The second course was seared Maine diver sea scallops with black trumpet mushrooms, fava beans, fried chicken skin remoulade and pumpernickle.  Again, this was a very nice, light dish, great for the summertime.  The scallops were cooked perfectly; the fried chicken skin remoulade was perplexing, but paired well with the sweetness of the scallops.

For the first two courses we enjoyed a glass of Riesling, which paired exceptionally well with the cuttlefish.
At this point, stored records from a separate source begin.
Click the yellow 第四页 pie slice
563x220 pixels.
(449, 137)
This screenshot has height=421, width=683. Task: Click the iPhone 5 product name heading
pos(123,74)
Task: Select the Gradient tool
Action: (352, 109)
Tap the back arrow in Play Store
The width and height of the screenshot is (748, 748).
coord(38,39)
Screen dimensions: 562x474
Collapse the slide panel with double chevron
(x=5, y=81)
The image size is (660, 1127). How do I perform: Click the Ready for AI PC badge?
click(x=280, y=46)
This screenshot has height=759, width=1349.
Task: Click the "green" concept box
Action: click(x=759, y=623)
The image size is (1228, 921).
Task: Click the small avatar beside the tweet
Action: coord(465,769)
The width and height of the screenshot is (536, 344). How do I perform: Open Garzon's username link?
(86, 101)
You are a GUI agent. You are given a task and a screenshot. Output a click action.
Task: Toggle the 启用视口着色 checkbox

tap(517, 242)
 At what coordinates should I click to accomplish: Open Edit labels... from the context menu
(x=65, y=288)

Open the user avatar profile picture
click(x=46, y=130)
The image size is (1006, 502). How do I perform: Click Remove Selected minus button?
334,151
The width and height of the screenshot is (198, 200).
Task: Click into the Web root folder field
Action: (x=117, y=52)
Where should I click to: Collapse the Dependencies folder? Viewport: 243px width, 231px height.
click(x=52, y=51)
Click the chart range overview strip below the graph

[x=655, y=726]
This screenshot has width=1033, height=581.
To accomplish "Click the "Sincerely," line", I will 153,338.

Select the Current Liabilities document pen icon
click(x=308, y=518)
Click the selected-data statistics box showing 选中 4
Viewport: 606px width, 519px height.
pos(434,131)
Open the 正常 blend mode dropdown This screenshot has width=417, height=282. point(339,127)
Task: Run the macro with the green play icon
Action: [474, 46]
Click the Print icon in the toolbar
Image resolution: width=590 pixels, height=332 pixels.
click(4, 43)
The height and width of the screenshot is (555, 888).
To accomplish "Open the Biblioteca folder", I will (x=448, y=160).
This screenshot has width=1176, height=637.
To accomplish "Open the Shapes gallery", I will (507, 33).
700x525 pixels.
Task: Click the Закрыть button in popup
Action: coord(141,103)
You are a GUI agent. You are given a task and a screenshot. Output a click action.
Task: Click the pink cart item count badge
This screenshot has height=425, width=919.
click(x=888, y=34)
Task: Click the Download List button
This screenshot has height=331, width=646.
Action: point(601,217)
Our third and fourth courses were presented together, mainly because our server thought that they worked that way.  Their website has changed and I can’t quite recall all the accoutrements, but the two proteins were sweetbreads with a rye waffle with figs and foie gras.  The foie gras course was fairly simple and presented a fairly large portion (I thought).  And I finally got my sweetbreads in for the week, just a few days late.

The wine I paired for the sweetbreads was a pinot noir.  I was hoping that the foie gras course was going to be presented separately so we could have a sauternes, but that wasn’t the case (it didn’t pair nearly as well with the pinot noir).

The last savory course we had was a charcuterie plate of mole country pate and smoked eel rillette, with green almonds, cucumber, haricots verts and sesame brittle.  The pate contained ample amounts of diced foie gras in it, the eel rillette was delicious, and the sesame brittle offered a nice sweet contrast to the richness of the meats.

For dessert we had roasted pineapple with brioche ice cream, hibiscus and puffed ‘cinnamon toast’.  The dessert was really good, but the star of the plate was the brioche ice cream – I just wish that there was more of it on the plate.

Overall we had a great experience and I’m glad we were able to eat at Blackbird before we were able to leave Chicago.  In the same price range though are North Pond and 160 Blue, both of which I would actually recommend over Blackbird, despite all its awards.

As for the whole scenester thing, it didn’t seem too bad, though there were some pretty huge (and purchased) boobs on display.  In no way would I go there on a weekend or recommend anyone to do so.  I imagine it would be insufferable. 

And lastly I’ve read that the restaurant is loud.  I thought the volume was at a good level, mostly in part because you’re seated so close to other people that you don’t want them listening in to your conversation.  And just like rock and roll, if it’s too loud, then you’re too old.